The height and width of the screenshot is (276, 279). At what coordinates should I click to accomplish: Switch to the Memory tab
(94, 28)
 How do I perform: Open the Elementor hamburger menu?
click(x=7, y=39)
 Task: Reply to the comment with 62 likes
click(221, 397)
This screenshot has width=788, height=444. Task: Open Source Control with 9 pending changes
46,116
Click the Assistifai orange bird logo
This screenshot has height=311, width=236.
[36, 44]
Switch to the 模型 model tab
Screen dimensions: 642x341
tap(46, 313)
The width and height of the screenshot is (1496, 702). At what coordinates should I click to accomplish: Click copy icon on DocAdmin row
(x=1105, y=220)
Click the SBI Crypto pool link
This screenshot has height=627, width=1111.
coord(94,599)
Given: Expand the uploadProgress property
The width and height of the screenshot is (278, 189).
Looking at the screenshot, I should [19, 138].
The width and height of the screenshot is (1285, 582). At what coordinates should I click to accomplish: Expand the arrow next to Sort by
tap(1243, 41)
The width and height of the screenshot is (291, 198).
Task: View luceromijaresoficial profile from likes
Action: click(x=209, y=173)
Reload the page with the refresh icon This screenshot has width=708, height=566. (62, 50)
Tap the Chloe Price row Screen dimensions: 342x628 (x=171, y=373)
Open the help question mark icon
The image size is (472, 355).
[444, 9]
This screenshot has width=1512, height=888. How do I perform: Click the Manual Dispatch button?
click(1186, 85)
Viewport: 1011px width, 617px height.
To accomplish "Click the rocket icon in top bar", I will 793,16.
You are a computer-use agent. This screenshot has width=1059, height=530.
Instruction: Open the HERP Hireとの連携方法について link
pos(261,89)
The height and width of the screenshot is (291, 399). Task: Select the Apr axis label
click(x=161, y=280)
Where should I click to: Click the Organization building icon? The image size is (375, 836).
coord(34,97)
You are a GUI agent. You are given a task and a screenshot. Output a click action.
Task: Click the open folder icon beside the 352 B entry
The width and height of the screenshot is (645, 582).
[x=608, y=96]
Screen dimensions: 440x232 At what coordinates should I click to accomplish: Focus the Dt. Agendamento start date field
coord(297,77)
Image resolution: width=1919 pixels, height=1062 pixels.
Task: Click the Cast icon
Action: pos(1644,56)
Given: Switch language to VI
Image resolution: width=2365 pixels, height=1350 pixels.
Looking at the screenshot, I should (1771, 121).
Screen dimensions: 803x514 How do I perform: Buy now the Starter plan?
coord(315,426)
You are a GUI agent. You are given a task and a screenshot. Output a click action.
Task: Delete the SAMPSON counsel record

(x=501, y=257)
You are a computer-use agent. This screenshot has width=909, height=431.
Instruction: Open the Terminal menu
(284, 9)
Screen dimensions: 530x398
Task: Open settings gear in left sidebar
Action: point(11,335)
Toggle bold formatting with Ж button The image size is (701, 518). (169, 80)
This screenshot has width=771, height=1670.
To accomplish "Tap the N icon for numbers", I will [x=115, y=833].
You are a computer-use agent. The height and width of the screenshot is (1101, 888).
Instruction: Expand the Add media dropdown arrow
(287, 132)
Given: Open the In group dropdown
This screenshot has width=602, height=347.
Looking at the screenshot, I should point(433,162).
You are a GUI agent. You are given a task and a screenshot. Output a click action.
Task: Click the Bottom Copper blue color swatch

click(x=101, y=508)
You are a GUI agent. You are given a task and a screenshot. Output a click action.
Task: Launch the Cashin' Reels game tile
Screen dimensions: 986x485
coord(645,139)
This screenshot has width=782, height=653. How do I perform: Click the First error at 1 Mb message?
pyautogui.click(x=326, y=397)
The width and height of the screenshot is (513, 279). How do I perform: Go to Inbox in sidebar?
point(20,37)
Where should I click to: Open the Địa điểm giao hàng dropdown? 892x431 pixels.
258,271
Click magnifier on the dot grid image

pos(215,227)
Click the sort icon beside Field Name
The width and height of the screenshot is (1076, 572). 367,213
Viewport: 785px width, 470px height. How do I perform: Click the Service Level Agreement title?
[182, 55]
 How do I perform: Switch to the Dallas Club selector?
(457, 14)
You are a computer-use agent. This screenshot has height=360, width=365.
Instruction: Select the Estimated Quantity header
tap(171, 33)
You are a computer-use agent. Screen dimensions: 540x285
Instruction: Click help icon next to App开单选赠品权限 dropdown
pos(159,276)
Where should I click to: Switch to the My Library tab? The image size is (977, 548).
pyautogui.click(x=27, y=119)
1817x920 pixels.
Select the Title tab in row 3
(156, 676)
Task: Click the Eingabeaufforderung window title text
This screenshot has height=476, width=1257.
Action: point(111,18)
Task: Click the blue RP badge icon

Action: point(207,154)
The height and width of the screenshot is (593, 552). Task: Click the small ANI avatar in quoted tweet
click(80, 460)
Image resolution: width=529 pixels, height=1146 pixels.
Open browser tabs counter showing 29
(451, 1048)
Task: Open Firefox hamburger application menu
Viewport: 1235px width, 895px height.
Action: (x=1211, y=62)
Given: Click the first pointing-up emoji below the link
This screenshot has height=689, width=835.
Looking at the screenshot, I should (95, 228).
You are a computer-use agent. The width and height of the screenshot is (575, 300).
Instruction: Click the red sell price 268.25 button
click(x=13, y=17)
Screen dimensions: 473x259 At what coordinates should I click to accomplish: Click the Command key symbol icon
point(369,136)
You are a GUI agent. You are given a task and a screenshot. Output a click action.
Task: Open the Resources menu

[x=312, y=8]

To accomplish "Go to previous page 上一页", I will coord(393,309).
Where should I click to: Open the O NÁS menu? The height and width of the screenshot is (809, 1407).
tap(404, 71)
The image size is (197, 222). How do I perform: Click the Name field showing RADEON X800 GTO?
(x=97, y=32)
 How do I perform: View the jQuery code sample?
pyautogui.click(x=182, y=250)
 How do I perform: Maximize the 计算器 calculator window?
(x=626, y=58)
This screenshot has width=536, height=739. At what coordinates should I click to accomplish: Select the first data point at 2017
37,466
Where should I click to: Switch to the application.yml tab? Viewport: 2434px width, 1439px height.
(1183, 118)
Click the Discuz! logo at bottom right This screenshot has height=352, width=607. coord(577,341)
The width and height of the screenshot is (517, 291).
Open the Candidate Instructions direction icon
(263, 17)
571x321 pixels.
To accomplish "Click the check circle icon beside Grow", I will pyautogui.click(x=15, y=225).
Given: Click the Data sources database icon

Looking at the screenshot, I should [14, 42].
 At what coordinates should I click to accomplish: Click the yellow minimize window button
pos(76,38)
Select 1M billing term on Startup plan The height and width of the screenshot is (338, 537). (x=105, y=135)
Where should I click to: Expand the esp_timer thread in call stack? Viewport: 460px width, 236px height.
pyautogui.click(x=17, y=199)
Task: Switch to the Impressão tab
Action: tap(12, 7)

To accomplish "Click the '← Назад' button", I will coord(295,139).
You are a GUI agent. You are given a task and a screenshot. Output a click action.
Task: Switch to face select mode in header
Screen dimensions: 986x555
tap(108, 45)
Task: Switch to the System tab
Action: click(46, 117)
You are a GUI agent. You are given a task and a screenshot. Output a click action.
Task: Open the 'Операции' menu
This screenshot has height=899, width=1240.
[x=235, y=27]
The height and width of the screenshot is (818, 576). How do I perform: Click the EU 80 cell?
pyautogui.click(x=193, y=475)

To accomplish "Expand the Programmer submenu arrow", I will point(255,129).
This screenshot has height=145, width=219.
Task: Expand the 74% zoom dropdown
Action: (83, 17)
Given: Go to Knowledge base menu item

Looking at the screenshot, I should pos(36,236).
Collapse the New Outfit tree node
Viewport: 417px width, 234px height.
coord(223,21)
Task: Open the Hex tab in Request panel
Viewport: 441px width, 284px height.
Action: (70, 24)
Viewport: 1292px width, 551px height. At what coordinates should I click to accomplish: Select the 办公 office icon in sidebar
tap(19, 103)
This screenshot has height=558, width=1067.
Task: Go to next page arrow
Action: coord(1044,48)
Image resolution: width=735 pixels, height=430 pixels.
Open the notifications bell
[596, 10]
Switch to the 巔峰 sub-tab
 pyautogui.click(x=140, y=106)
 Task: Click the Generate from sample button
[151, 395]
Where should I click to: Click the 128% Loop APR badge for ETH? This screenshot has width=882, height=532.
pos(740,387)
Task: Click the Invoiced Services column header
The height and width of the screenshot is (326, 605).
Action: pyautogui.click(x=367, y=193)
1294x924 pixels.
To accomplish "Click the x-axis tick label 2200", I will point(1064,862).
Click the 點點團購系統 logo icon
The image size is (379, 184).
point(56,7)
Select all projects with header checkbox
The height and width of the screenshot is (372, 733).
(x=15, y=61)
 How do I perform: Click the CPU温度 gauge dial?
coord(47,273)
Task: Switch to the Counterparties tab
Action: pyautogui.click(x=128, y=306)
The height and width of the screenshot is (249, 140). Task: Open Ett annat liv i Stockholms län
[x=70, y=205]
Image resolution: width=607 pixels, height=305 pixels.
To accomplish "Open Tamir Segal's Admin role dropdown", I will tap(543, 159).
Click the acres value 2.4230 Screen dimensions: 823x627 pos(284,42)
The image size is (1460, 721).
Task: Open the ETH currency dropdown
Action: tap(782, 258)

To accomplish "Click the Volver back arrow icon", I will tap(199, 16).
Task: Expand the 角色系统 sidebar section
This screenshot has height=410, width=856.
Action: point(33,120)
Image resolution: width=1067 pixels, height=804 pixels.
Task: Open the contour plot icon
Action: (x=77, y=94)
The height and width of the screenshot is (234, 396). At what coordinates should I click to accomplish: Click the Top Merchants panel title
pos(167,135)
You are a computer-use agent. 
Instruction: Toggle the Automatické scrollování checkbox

──────

- [Work to complete]:
Across the data, how many lines contain the string "computer"? Only the number is wanted.

- [Answer section]:
7